**DIRECTIONS FOR THIS TASK**
Rewrite the records below with every "Where should I click to" changed to "Where do I click to" and everything else left as it is.

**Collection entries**

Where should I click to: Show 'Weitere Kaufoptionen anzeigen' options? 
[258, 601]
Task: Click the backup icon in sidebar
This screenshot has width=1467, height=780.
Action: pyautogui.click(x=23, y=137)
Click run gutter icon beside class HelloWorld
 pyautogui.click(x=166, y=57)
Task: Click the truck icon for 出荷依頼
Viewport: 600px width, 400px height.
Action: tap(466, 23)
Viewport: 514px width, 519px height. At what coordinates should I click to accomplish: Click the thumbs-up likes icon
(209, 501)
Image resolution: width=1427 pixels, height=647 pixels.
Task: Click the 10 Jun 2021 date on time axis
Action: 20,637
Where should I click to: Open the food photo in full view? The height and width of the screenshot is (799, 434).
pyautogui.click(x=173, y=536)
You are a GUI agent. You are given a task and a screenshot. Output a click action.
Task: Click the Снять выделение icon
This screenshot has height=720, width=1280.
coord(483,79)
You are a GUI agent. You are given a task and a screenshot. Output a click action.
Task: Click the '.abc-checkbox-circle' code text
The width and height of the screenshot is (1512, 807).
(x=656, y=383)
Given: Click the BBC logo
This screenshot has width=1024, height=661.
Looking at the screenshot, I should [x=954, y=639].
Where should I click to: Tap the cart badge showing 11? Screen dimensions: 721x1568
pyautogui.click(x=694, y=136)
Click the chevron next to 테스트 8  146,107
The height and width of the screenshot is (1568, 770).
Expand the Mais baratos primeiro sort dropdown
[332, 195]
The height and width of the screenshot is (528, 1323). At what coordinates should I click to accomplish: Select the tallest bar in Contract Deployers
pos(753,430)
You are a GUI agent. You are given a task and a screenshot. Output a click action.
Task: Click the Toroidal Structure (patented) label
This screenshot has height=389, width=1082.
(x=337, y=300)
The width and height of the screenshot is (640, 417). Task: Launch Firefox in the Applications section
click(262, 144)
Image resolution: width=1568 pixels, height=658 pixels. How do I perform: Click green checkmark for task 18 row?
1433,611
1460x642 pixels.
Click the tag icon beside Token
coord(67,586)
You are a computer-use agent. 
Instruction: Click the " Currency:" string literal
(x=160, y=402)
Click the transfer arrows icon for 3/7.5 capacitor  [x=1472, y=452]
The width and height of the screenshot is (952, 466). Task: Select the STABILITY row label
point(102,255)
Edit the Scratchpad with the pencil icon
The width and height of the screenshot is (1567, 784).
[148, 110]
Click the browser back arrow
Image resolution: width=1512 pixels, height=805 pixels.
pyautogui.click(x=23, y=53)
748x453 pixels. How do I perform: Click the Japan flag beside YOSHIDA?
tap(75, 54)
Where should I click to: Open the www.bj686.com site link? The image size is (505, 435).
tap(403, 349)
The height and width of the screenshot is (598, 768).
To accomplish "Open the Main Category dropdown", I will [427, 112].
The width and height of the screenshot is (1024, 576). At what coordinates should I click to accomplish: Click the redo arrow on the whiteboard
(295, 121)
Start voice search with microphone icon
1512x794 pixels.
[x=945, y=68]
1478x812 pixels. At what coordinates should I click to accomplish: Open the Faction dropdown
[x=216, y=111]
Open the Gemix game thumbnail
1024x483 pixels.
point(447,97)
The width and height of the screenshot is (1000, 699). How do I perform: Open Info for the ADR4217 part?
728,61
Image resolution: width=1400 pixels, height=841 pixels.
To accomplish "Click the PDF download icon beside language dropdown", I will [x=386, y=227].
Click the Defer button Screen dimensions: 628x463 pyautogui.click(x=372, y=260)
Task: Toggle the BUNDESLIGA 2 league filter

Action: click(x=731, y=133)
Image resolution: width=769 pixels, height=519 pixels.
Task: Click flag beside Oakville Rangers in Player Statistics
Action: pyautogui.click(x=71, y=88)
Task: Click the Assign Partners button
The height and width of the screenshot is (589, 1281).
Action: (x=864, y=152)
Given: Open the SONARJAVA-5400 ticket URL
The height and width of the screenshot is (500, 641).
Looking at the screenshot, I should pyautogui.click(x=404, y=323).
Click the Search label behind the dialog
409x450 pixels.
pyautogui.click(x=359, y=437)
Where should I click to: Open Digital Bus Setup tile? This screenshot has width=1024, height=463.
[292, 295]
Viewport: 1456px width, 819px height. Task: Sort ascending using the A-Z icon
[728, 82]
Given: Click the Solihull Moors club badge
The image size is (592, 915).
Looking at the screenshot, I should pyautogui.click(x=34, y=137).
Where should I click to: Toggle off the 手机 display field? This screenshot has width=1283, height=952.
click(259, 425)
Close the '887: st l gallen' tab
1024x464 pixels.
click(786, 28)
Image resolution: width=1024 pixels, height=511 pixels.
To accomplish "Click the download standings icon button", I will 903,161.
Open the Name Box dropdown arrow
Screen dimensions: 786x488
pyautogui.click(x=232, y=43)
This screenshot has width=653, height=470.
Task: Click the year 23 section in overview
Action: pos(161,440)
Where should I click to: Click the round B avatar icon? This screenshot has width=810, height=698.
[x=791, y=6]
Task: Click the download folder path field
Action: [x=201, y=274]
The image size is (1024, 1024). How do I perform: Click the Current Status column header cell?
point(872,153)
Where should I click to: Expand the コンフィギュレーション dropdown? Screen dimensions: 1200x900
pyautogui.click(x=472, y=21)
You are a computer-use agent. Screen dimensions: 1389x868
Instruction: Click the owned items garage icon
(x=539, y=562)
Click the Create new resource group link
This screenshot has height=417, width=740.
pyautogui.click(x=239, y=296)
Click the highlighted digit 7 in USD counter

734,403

**THE RESULT**
Where do I click to: Show 'Weitere Kaufoptionen anzeigen' options? 
[258, 601]
Task: Click the backup icon in sidebar
This screenshot has width=1467, height=780.
Action: pyautogui.click(x=23, y=137)
Click run gutter icon beside class HelloWorld
 pyautogui.click(x=166, y=57)
Task: Click the truck icon for 出荷依頼
Viewport: 600px width, 400px height.
Action: tap(466, 23)
Viewport: 514px width, 519px height. At what coordinates should I click to accomplish: Click the thumbs-up likes icon
(209, 501)
Image resolution: width=1427 pixels, height=647 pixels.
Task: Click the 10 Jun 2021 date on time axis
Action: 20,637
Where do I click to: Open the food photo in full view? The height and width of the screenshot is (799, 434).
pyautogui.click(x=173, y=536)
You are a GUI agent. You are given a task and a screenshot. Output a click action.
Task: Click the Снять выделение icon
This screenshot has height=720, width=1280.
coord(483,79)
You are a GUI agent. You are given a task and a screenshot. Output a click action.
Task: Click the '.abc-checkbox-circle' code text
The width and height of the screenshot is (1512, 807).
(x=656, y=383)
Given: Click the BBC logo
This screenshot has width=1024, height=661.
Looking at the screenshot, I should [x=954, y=639].
Where do I click to: Tap the cart badge showing 11? Screen dimensions: 721x1568
pyautogui.click(x=694, y=136)
Click the chevron next to 테스트 8  146,107
The height and width of the screenshot is (1568, 770).
Expand the Mais baratos primeiro sort dropdown
[332, 195]
The height and width of the screenshot is (528, 1323). At what coordinates should I click to accomplish: Select the tallest bar in Contract Deployers
pos(753,430)
You are a GUI agent. You are given a task and a screenshot. Output a click action.
Task: Click the Toroidal Structure (patented) label
This screenshot has height=389, width=1082.
(x=337, y=300)
The width and height of the screenshot is (640, 417). Task: Launch Firefox in the Applications section
click(262, 144)
Image resolution: width=1568 pixels, height=658 pixels. How do I perform: Click green checkmark for task 18 row?
1433,611
1460x642 pixels.
Click the tag icon beside Token
coord(67,586)
You are a computer-use agent. 
Instruction: Click the " Currency:" string literal
(x=160, y=402)
Click the transfer arrows icon for 3/7.5 capacitor  [x=1472, y=452]
The width and height of the screenshot is (952, 466). Task: Select the STABILITY row label
point(102,255)
Edit the Scratchpad with the pencil icon
The width and height of the screenshot is (1567, 784).
[148, 110]
Click the browser back arrow
Image resolution: width=1512 pixels, height=805 pixels.
pyautogui.click(x=23, y=53)
748x453 pixels. How do I perform: Click the Japan flag beside YOSHIDA?
tap(75, 54)
Where do I click to: Open the www.bj686.com site link? The image size is (505, 435).
tap(403, 349)
The height and width of the screenshot is (598, 768).
To accomplish "Open the Main Category dropdown", I will [427, 112].
The width and height of the screenshot is (1024, 576). At what coordinates should I click to accomplish: Click the redo arrow on the whiteboard
(295, 121)
Start voice search with microphone icon
1512x794 pixels.
[x=945, y=68]
1478x812 pixels. At what coordinates should I click to accomplish: Open the Faction dropdown
[x=216, y=111]
Open the Gemix game thumbnail
1024x483 pixels.
point(447,97)
The width and height of the screenshot is (1000, 699). How do I perform: Open Info for the ADR4217 part?
728,61
Image resolution: width=1400 pixels, height=841 pixels.
To accomplish "Click the PDF download icon beside language dropdown", I will [x=386, y=227].
Click the Defer button Screen dimensions: 628x463 pyautogui.click(x=372, y=260)
Task: Toggle the BUNDESLIGA 2 league filter

Action: click(x=731, y=133)
Image resolution: width=769 pixels, height=519 pixels.
Task: Click flag beside Oakville Rangers in Player Statistics
Action: pyautogui.click(x=71, y=88)
Task: Click the Assign Partners button
The height and width of the screenshot is (589, 1281).
Action: (x=864, y=152)
Given: Open the SONARJAVA-5400 ticket URL
The height and width of the screenshot is (500, 641).
Looking at the screenshot, I should pyautogui.click(x=404, y=323).
Click the Search label behind the dialog
409x450 pixels.
pyautogui.click(x=359, y=437)
Where do I click to: Open Digital Bus Setup tile? This screenshot has width=1024, height=463.
[292, 295]
Viewport: 1456px width, 819px height. Task: Sort ascending using the A-Z icon
[728, 82]
Given: Click the Solihull Moors club badge
The image size is (592, 915).
Looking at the screenshot, I should pyautogui.click(x=34, y=137).
Where do I click to: Toggle off the 手机 display field? This screenshot has width=1283, height=952.
click(259, 425)
Close the '887: st l gallen' tab
1024x464 pixels.
click(786, 28)
Image resolution: width=1024 pixels, height=511 pixels.
To accomplish "Click the download standings icon button", I will 903,161.
Open the Name Box dropdown arrow
Screen dimensions: 786x488
pyautogui.click(x=232, y=43)
This screenshot has width=653, height=470.
Task: Click the year 23 section in overview
Action: pos(161,440)
Where do I click to: Click the round B avatar icon? This screenshot has width=810, height=698.
[x=791, y=6]
Task: Click the download folder path field
Action: [x=201, y=274]
The image size is (1024, 1024). How do I perform: Click the Current Status column header cell?
point(872,153)
Where do I click to: Expand the コンフィギュレーション dropdown? Screen dimensions: 1200x900
pyautogui.click(x=472, y=21)
You are a computer-use agent. Screen dimensions: 1389x868
Instruction: Click the owned items garage icon
(x=539, y=562)
Click the Create new resource group link
This screenshot has height=417, width=740.
pyautogui.click(x=239, y=296)
Click the highlighted digit 7 in USD counter

734,403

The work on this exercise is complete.